The substitutions defined 14 nucleotide haplotypes. Sequences of haplotypes have been deposited in GenBank under accession numbers MK439920 - MK439933. Haplotype diversity was slightly higher in the non-infected (0.883) compared to the infected group (0.797) (Table 2). Six (42.86%) haplotypes appeared among non-infected specimens (Hap_9 - Hap_14), while 5 (35.71%) haplotypes were present in infected samples (Hap_2 - Hap_3, Hap_6 - Hap_8). Only 3 (21.43%) of the 14 haplotypes were shared between the two groups (Figure 4). The major haplotype grouped 13 of 34 sequences (9 of RR and 4 of RS genotypes) and was shared between non-infected (61.54%) and infected (38.46%) samples. The haplotype network and the maximum likelihood phylogenetic tree didn't reveal a clear segregation of haplotypes or individuals of these groups (Figure 4). Moreover, Tajima's D, although negative were statistically non-significant (P>0.05) in all groups, suggesting no evidence of signature of selection (Table 3).

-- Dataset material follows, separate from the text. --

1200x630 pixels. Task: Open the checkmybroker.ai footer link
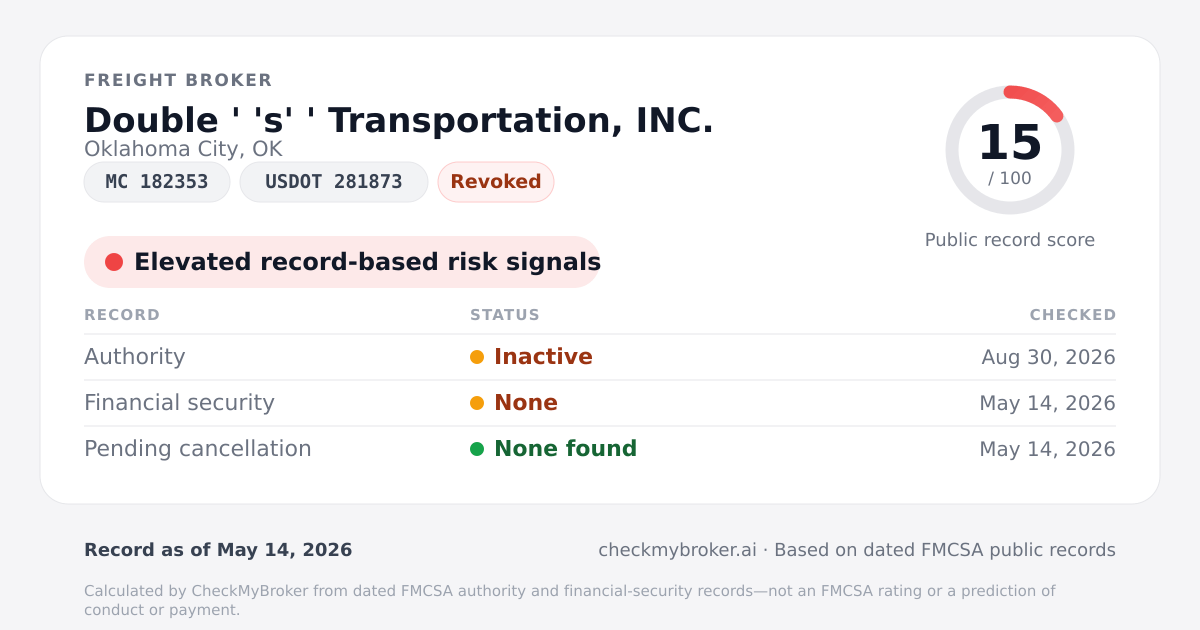(x=677, y=550)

Figure 4. Haplotype network (left) and maximum likelihood phylogenetic tree (right) of GSTe2 haplotypes in infected and non-infected Anopheles funestus mosquitoes.

Underlying data

Open Science Framework: Exploring the impact of glutathione S-transferase (GST)-based metabolic resistance to insecticide on vector competence of Anopheles funestus for Plasmodium falciparum. https://doi.org/10.17605/OSF.IO/JMYWF (Ndo, 2019)

This project contains the following underlying data:

Data are available under the terms of the Creative Commons Zero "No rights reserved" data waiver (CC0 1.0 Public domain dedication).